**What you will do**
Excluding pictures, retype exactly the lines from the one with "Task: Click Дмитрий" through the end of the records that follow.

[Source records]
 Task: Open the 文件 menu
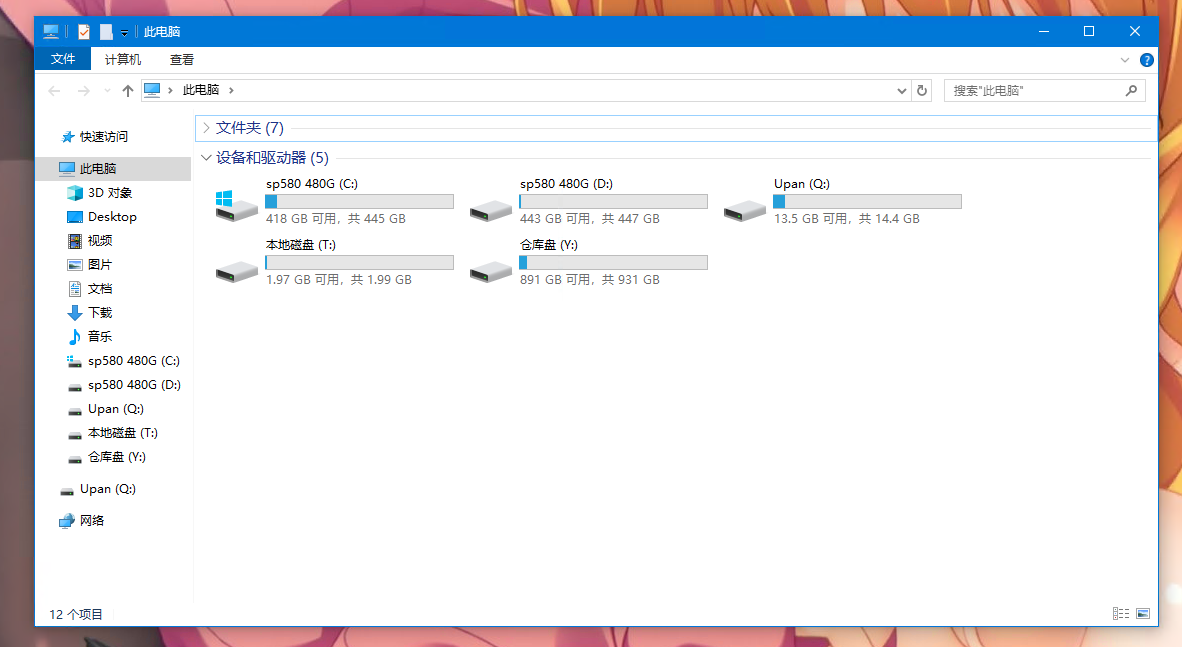(x=63, y=60)
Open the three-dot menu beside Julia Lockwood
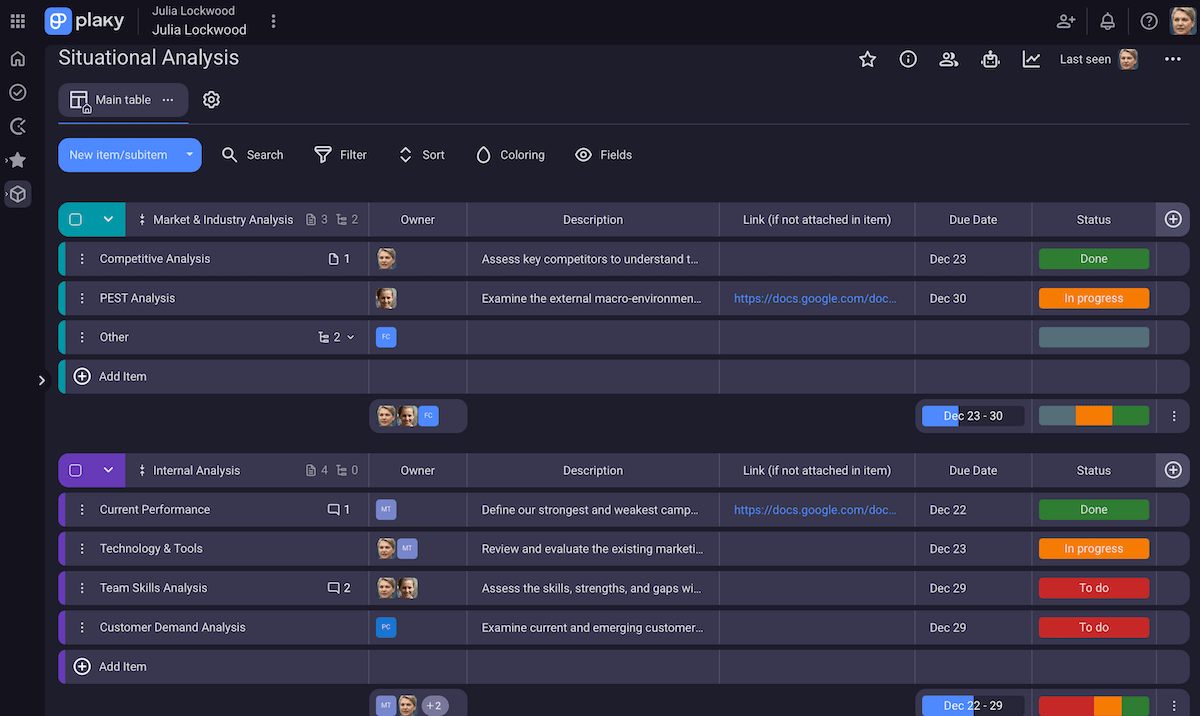The width and height of the screenshot is (1200, 716). click(273, 20)
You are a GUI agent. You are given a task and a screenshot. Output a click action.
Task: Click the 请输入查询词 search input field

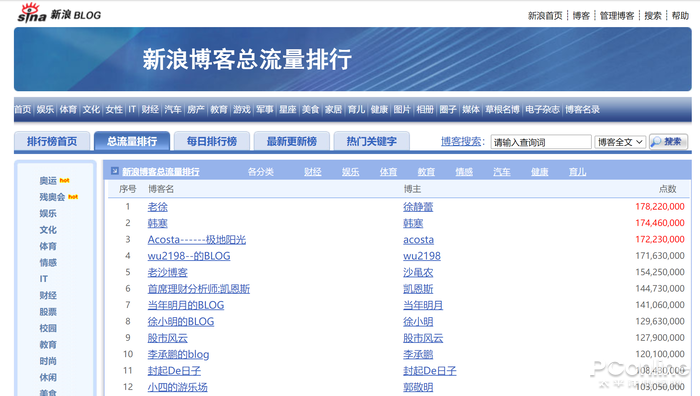coord(541,142)
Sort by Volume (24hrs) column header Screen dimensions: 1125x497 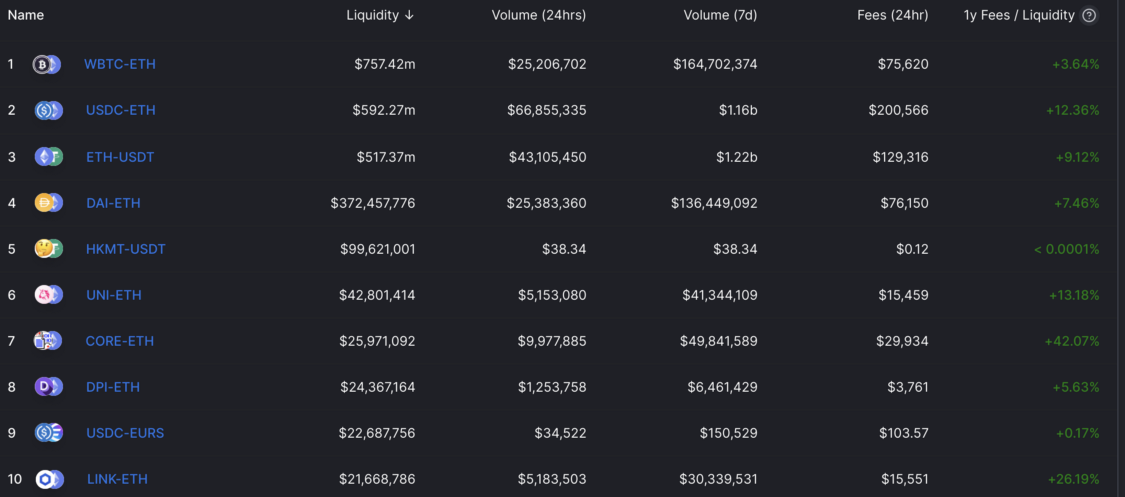539,15
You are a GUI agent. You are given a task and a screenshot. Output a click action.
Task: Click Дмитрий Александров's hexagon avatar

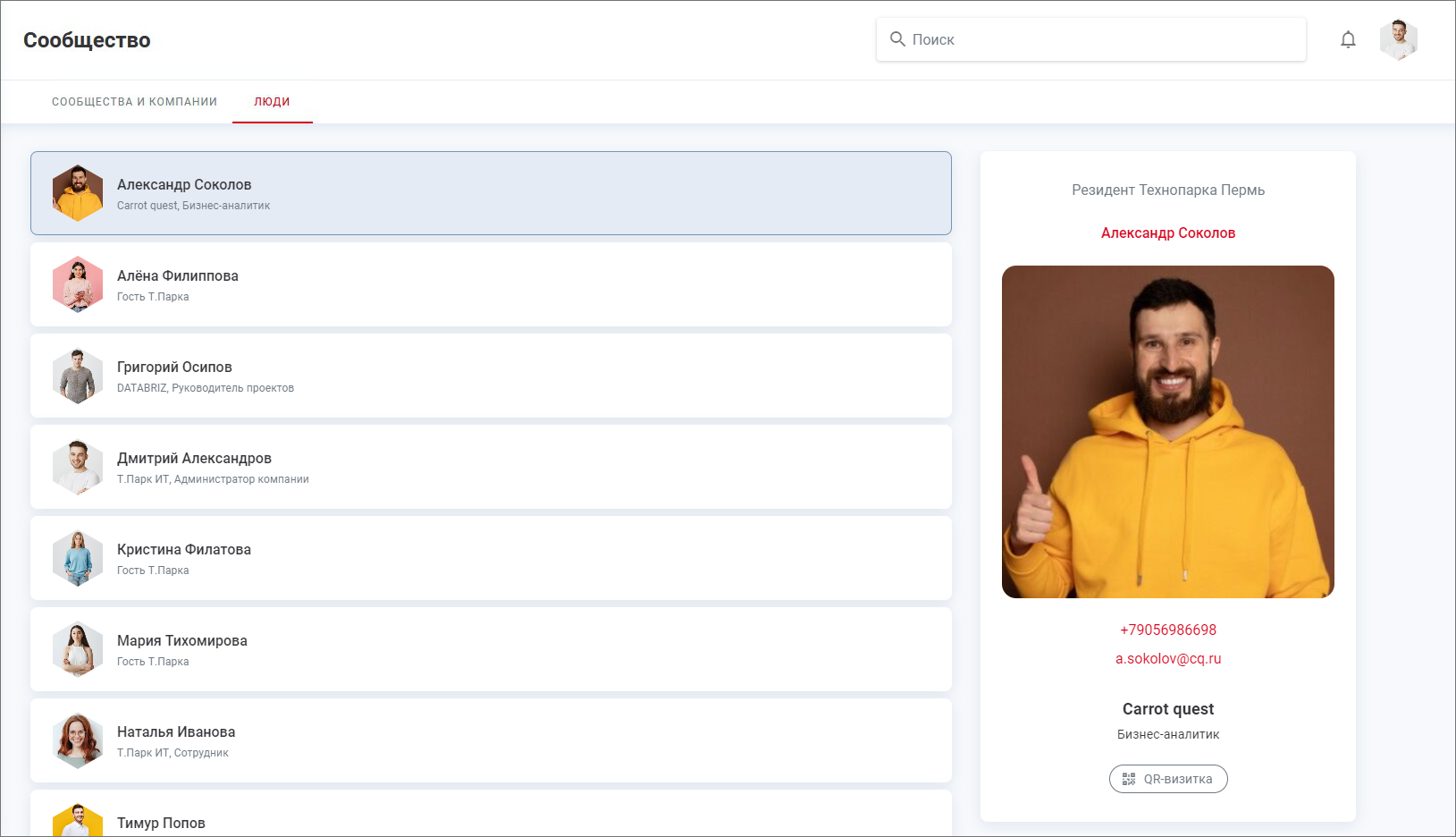pos(78,467)
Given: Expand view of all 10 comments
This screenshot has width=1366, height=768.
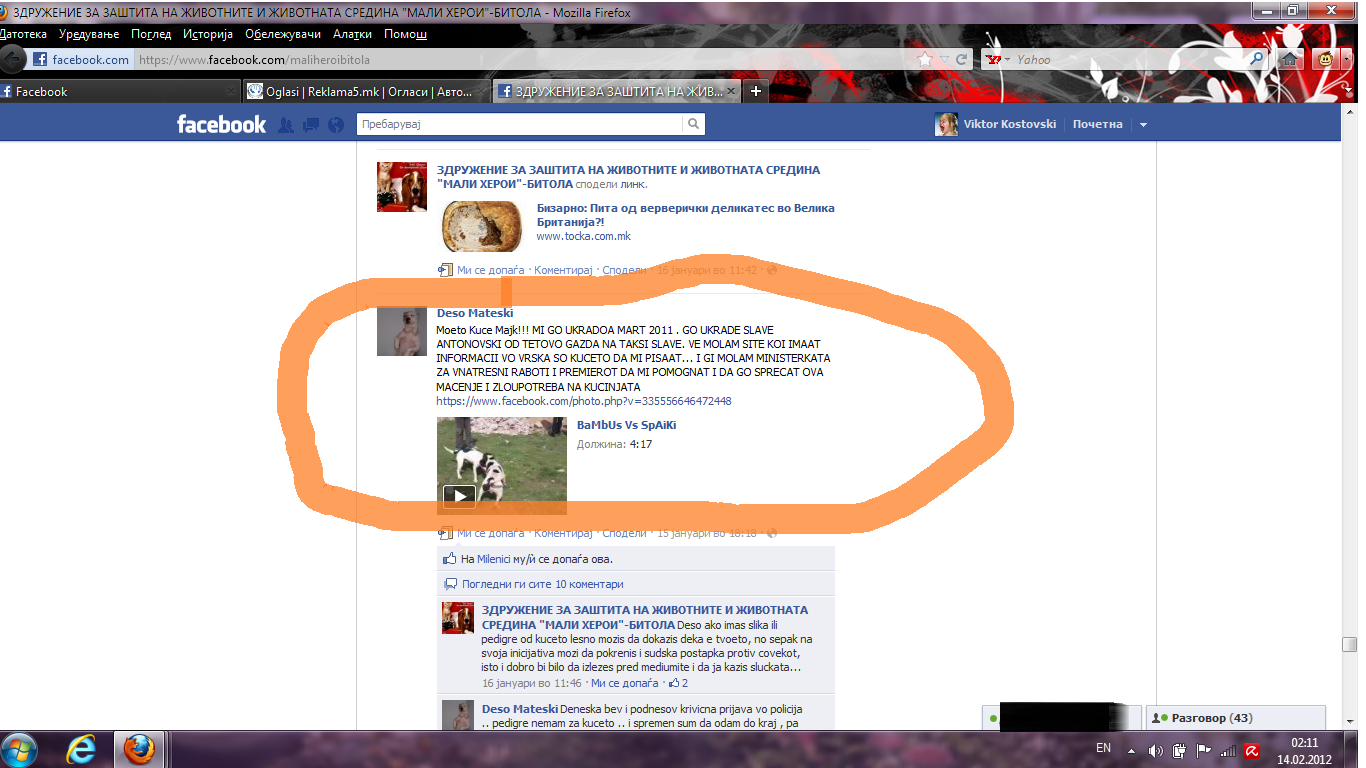Looking at the screenshot, I should (542, 584).
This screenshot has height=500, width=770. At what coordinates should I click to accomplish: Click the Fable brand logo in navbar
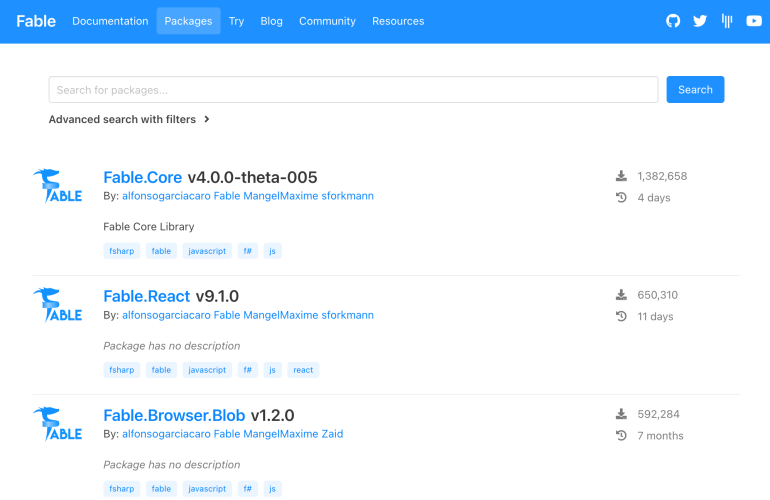[x=36, y=21]
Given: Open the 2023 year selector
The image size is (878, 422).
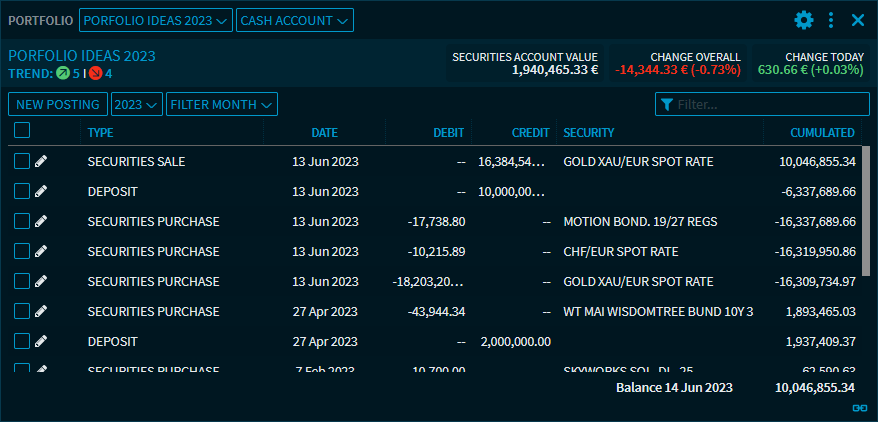Looking at the screenshot, I should [137, 104].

**Response box**
Task: Click Дмитрий Александров's hexagon avatar

pos(78,467)
Given: Expand view of all 10 comments
This screenshot has width=1366, height=768.
Looking at the screenshot, I should (542, 584).
This screenshot has height=500, width=770. At what coordinates should I click to accomplish: Click the Fable brand logo in navbar
[x=36, y=21]
Given: Open the 2023 year selector
The image size is (878, 422).
Looking at the screenshot, I should [137, 104].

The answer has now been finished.